Recording Title: "Personal Self Habit, Phenomenal Self Habit"

So we continue on with the Tsong Khapa text.

So the question is, how do we view this personal self habit, and the problem was that we haven't got a word like ‘dead body’ as the antithesis of what this personal self habit is. So we can look at it this way; where Tsong Khapa says. “The Buddha states that things are established by force of mental construction” The Buddha states that things are established by force of mental construction. And then he gives a reference to a text in the question in the Pali and this is a quote. This is one way of translating [it].

“The very delights of blossoming flowers, the pleasure of the glitter of a golden palace, these things have no intrinsic function, but are there on the strength of our constructs. The whole cosmos is constructed by force of thought.”

So it’s the results of good and bad kamma or wholesome and unwholesome kamma if you like, intentional action kamma means, that makes our lives different. Now, what you produce through your intentional self habit doesn't have to be forever what you produce. In other words Buddhism is not fatalism. It's not like a religion where you are powerless to do anything. When you say, “It’s my kamma”, you’re already wrong. What you should be saying is it’s my vipaka using Pali. The action done in the timeless past comes into the present, which as we said is unreal. And then it forms the future. If you don't alter or attend to the nature of your intentional self habit, your troubles will never come to an end.

If you keep doing the same as you’ve always done, you’ll get the same results. So let’s, because we haven't got a word, we'll invent a method to demonstrate. Let’s suppose there are two people. One is perfectly sane and one, if you will pardon the pun, is perfectly insane.
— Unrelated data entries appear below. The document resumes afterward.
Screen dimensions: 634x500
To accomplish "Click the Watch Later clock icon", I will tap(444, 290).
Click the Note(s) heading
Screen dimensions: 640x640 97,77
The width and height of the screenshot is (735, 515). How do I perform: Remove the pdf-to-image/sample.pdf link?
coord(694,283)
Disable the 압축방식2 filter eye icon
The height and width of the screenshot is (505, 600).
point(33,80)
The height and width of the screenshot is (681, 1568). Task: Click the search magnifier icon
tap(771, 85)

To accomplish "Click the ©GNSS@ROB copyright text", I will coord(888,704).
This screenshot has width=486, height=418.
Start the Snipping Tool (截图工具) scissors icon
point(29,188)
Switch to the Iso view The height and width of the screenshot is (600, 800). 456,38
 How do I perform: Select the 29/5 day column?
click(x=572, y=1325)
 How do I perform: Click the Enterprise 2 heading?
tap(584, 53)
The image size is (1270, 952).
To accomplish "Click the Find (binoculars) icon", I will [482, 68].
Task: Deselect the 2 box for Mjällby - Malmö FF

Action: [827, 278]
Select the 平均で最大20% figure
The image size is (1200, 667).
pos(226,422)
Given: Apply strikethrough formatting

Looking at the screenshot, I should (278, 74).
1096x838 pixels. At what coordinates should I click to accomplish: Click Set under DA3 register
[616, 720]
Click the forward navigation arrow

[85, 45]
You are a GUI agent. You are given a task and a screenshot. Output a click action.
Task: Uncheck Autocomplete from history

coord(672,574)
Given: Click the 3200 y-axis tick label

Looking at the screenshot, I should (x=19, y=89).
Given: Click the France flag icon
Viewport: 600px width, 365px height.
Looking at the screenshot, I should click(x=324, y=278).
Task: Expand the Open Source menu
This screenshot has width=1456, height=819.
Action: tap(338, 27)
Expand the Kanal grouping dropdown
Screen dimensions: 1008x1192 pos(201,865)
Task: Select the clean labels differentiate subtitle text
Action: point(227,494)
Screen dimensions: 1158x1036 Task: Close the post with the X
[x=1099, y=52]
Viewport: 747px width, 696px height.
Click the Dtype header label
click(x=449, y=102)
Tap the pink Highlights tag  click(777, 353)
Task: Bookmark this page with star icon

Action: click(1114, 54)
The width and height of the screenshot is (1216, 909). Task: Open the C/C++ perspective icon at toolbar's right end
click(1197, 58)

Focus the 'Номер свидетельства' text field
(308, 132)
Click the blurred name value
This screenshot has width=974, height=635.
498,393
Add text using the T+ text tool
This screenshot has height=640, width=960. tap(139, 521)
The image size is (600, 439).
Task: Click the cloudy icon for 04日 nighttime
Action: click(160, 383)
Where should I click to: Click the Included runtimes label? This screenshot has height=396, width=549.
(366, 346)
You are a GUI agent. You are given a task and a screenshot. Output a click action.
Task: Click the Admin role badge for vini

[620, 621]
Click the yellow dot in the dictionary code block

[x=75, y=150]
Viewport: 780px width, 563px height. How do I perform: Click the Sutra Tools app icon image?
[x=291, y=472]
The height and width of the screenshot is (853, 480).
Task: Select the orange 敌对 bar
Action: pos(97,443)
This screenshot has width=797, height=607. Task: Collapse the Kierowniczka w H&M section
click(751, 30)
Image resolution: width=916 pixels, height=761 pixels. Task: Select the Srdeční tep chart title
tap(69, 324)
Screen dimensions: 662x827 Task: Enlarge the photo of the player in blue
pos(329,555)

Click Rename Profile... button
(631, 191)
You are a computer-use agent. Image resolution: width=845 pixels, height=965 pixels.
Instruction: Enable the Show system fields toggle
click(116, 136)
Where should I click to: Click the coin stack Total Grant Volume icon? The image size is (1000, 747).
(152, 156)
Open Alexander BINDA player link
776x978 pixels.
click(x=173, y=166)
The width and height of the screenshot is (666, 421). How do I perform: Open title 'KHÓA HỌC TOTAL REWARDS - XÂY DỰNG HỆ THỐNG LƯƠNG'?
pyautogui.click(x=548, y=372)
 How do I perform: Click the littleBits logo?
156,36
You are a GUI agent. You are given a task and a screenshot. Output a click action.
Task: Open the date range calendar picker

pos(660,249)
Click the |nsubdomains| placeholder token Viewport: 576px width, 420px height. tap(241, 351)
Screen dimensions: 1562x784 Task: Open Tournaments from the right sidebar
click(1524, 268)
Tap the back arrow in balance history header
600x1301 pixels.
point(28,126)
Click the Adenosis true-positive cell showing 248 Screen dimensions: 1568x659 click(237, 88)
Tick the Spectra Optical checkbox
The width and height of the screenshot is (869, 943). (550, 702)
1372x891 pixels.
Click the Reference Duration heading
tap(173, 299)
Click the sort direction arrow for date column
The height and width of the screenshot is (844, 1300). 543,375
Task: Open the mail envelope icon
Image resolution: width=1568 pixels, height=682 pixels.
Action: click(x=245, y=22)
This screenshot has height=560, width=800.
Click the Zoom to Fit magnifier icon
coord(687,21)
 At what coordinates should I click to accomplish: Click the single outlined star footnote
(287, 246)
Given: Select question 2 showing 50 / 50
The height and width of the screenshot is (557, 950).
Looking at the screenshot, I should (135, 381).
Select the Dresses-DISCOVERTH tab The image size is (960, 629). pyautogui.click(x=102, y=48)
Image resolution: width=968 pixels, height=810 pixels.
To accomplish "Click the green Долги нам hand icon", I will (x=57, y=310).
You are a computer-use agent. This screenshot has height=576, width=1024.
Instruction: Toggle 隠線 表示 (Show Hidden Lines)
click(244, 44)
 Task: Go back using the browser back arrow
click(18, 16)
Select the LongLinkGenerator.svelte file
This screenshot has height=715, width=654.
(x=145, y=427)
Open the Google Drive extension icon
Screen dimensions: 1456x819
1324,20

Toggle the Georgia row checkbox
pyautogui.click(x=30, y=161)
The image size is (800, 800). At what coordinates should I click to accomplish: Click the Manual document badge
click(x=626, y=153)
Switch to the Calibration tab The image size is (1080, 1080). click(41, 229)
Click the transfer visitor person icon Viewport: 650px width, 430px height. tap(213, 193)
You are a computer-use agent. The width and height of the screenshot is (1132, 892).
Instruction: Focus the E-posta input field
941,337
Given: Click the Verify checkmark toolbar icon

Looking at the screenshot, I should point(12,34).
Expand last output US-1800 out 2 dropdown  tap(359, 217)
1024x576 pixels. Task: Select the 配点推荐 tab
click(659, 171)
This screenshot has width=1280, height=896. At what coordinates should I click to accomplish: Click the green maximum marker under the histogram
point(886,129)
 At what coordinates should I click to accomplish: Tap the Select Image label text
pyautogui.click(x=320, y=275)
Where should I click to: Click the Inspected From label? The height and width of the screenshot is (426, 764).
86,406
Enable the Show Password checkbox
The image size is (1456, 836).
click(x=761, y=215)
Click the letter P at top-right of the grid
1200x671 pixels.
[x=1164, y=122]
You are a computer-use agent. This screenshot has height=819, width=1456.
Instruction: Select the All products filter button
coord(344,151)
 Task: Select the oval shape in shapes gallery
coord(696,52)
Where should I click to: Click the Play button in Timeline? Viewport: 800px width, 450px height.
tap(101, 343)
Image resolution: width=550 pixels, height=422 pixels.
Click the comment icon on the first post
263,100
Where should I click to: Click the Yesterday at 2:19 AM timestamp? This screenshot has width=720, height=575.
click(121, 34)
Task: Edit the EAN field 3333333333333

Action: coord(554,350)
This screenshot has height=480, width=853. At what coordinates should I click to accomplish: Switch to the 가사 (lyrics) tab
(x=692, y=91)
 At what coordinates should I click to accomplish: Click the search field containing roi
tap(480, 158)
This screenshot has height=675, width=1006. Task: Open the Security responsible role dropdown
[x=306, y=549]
They both look at a waterfall, I used the waterfall as an example before, and they both make the statement 'this waterfall is beautiful'.

The perfectly sane person contacts the waterfall which is the outside self habit of samsara, makes the statement 'this waterfall is beautiful'. The perfectly, if you will pardon the pun, insane person looks at the same waterfall and says 'this waterfall is beautiful'. Now at that level, at the superficial level, it seems like the two people are, are both the same, but we set up the postulate, one is sane and the other is insane.

So what the sane person is saying with profound wisdom is this: this mind, driven by kamma, has brought this external object into my vision. I know this external object has the nature of a waterfall, and I know that the water has no intention, is empty of the idea of kamma. For example, water doesn't set out to drown people, or to use the example earlier, if you fell over the waterfall and your body was smashed on the rocks below, the water had no intention of killing you. Nor did the phenomena of the habit of the way things work.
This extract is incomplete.